WHAT IS NEEDED
Only the lines from the one with "Click the Submission Guidelines section label" through the end of the data below belong in the answer, restated word for word, pictures excluded.

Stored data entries
=======
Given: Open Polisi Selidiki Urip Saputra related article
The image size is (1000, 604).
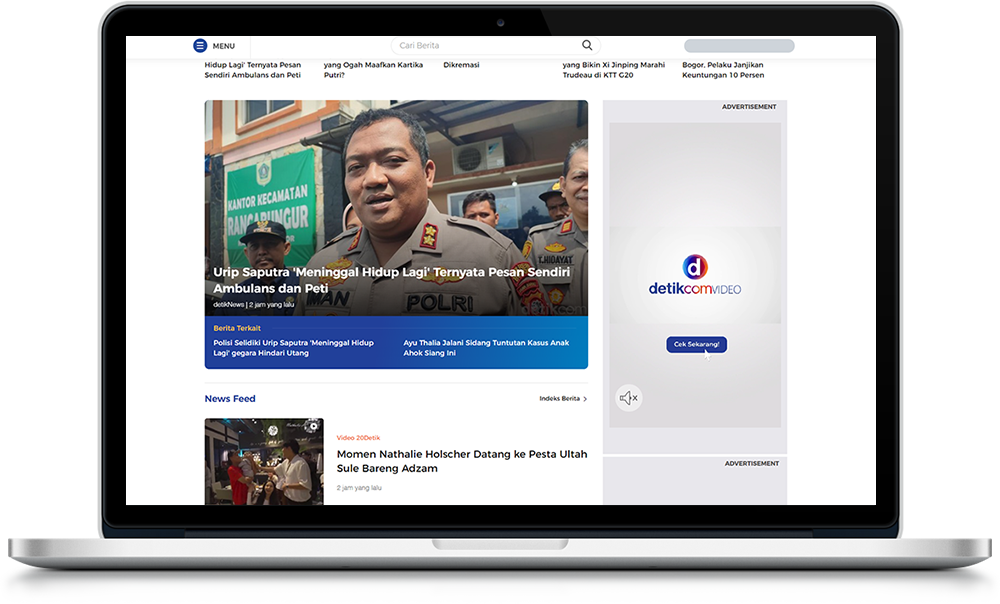Looking at the screenshot, I should point(293,348).
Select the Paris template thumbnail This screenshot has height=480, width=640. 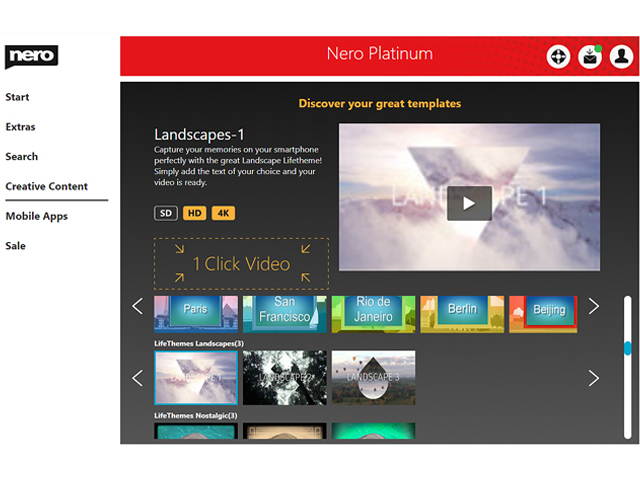196,312
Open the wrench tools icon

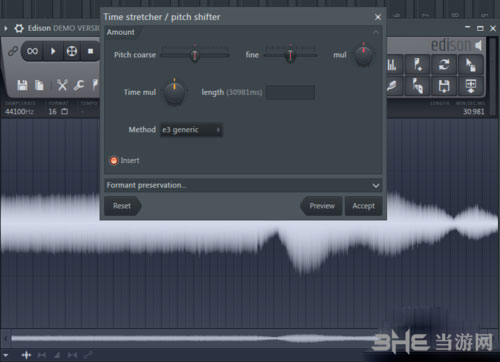(x=79, y=85)
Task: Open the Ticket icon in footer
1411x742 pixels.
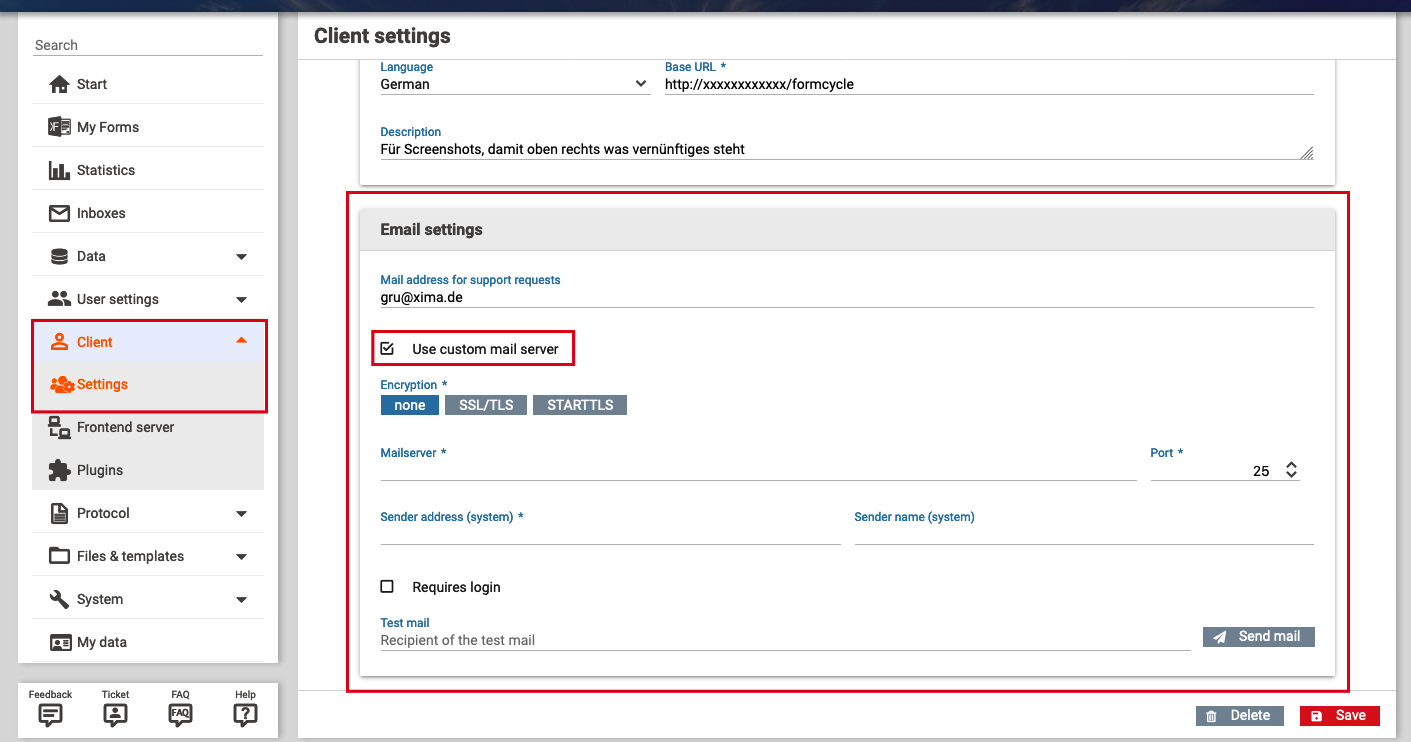Action: pyautogui.click(x=115, y=714)
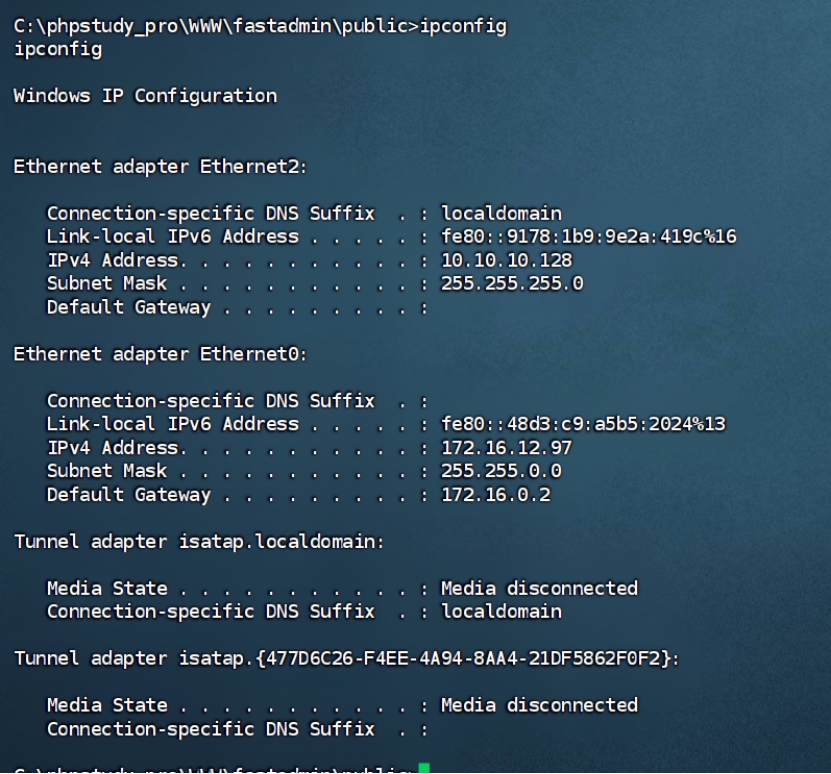Click the IPv6 address ending in 2024%13
This screenshot has height=774, width=831.
click(583, 424)
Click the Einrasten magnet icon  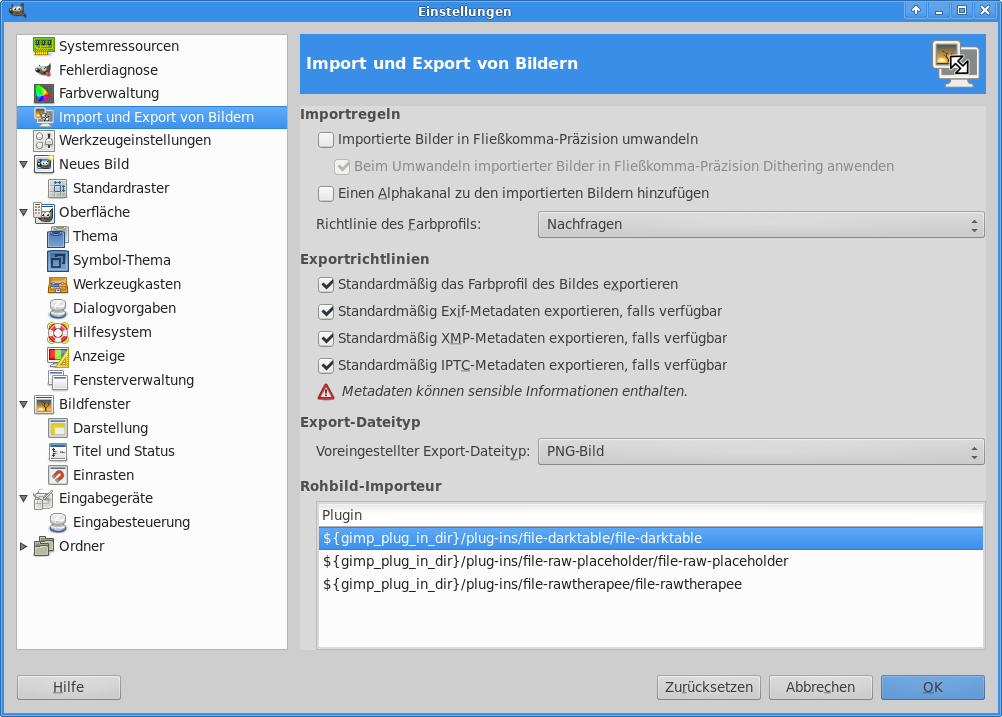coord(57,475)
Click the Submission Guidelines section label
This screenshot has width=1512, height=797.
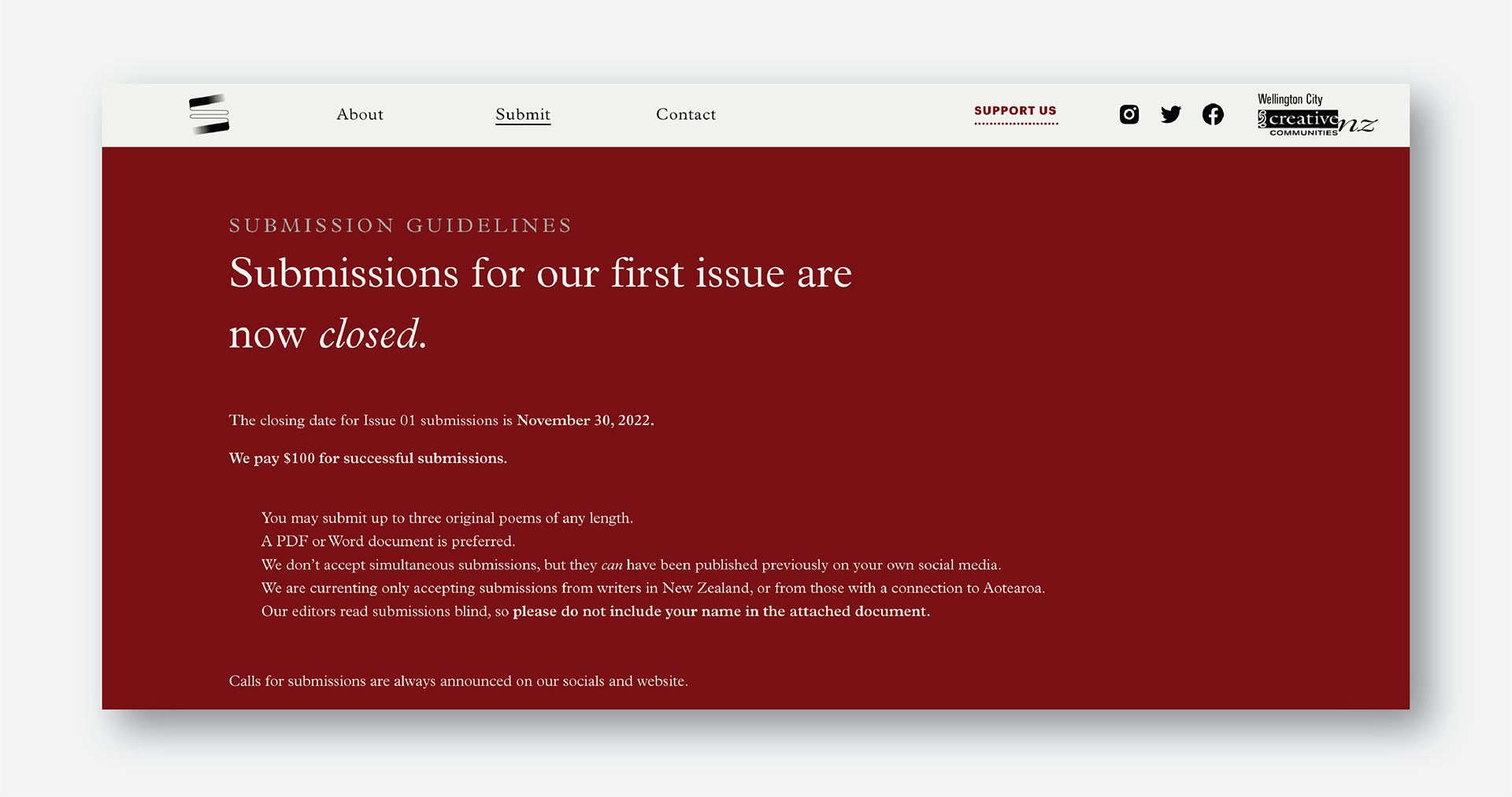click(400, 226)
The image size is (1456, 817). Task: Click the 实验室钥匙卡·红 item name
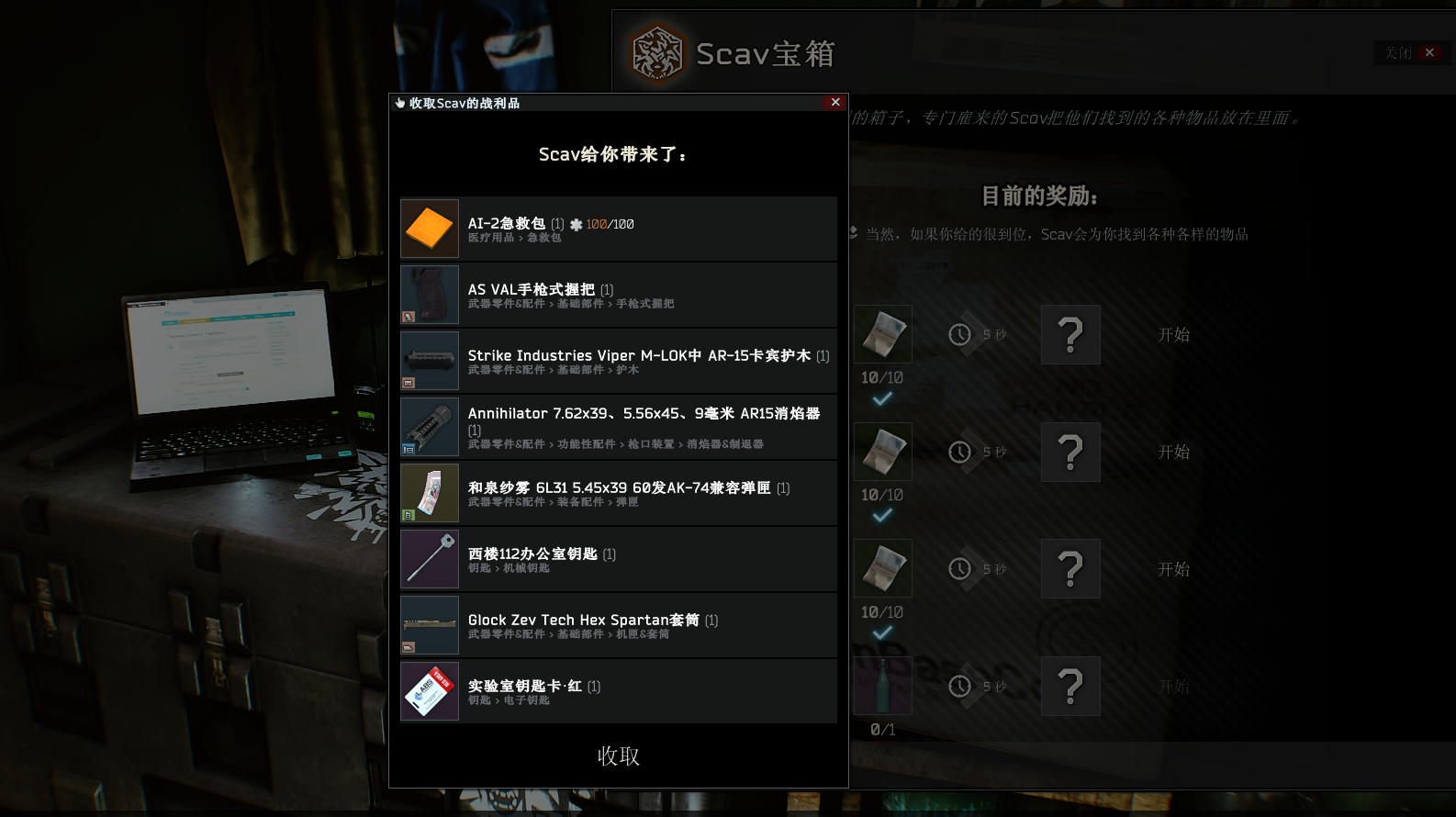pyautogui.click(x=525, y=686)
=======
PROBLEM SOLUTION
Click the Submission Guidelines section label
This screenshot has width=1512, height=797.
click(400, 226)
The image size is (1456, 817). Task: Click the 实验室钥匙卡·红 item name
pyautogui.click(x=525, y=686)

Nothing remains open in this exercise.